Last test : 2021-01-30  
한국어 설명 : https://wikidocs.net/159246  
English Explanation : https://wikidocs.net/160289  
Github : https://github.com/RichardMinsooGo/51_Pretrained_BERT_NMT

We wil use pytorch_pretrained_bert at this notebook

In [None]:
!pip install pytorch_pretrained_bert

from IPython.display import clear_output 
clear_output()

Define the library that we will use.
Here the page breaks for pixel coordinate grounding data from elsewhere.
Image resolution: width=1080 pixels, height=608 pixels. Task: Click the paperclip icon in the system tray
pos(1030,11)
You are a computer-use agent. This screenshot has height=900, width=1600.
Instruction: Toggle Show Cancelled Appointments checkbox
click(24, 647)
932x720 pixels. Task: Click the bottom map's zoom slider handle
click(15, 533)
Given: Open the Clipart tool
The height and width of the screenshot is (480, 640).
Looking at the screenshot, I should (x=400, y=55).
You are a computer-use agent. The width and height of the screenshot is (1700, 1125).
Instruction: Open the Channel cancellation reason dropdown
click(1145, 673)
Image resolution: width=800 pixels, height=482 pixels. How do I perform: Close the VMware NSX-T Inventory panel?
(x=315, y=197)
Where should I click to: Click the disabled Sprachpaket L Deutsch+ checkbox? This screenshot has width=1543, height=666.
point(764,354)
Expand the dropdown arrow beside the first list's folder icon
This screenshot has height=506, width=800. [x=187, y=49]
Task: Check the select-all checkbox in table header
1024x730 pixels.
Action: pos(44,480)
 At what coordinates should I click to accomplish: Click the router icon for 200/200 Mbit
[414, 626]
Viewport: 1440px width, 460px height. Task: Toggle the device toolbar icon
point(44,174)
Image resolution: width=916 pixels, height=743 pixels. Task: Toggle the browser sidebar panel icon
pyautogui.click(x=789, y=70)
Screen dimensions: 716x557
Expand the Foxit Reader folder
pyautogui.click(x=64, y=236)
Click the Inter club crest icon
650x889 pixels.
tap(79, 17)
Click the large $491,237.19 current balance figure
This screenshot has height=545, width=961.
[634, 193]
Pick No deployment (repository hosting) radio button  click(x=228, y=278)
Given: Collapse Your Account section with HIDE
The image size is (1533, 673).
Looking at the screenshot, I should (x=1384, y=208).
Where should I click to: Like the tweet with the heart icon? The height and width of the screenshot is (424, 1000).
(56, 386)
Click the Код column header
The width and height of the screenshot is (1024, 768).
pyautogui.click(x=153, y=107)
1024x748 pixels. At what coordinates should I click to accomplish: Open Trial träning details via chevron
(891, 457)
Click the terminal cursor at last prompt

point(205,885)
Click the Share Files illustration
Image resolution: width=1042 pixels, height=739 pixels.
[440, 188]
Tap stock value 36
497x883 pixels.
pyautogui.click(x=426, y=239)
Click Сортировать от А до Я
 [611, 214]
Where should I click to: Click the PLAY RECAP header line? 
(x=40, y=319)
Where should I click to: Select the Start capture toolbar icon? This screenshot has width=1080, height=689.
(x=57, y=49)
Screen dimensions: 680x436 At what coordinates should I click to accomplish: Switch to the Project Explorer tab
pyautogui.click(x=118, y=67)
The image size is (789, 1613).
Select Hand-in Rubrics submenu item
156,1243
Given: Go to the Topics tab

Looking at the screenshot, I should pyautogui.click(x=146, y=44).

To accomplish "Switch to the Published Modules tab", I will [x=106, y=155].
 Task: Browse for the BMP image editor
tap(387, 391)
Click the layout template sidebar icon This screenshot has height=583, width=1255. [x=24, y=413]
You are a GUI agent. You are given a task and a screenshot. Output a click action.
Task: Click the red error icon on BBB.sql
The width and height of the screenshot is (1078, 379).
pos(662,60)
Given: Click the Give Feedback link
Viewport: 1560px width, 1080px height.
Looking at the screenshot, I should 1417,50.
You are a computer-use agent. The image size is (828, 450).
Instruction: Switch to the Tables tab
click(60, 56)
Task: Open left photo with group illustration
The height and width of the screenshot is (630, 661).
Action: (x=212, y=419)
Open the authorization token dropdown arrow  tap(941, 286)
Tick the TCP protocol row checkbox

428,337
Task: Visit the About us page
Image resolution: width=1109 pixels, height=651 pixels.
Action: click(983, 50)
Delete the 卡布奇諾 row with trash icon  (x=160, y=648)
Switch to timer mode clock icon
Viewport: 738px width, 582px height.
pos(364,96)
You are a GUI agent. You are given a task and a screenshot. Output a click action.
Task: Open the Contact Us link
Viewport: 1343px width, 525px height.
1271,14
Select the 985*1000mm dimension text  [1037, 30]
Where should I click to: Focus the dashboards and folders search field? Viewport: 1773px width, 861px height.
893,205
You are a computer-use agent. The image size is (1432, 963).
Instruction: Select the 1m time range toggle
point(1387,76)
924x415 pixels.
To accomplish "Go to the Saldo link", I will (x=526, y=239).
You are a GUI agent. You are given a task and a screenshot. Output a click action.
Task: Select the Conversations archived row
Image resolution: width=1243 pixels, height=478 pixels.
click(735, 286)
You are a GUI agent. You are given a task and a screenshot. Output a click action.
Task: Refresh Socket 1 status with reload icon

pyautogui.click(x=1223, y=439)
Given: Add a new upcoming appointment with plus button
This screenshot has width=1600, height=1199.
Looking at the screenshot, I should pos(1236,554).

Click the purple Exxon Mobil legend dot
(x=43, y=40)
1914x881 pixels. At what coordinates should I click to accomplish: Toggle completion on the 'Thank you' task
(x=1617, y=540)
Then check whether GPU is selected.


In [None]:
import torch
import torch.nn as nn
import torch.optim as optim
from torch.utils import data
from pytorch_pretrained_bert import BertTokenizer, BertModel, BertForMaskedLM, BertForQuestionAnswering, BertForPreTraining

device = torch.device("cuda" if torch.cuda.is_available() else "cpu")
print(device)

cuda


### 1. Data Load 
This step is not used, we will define Input and Output at this note book.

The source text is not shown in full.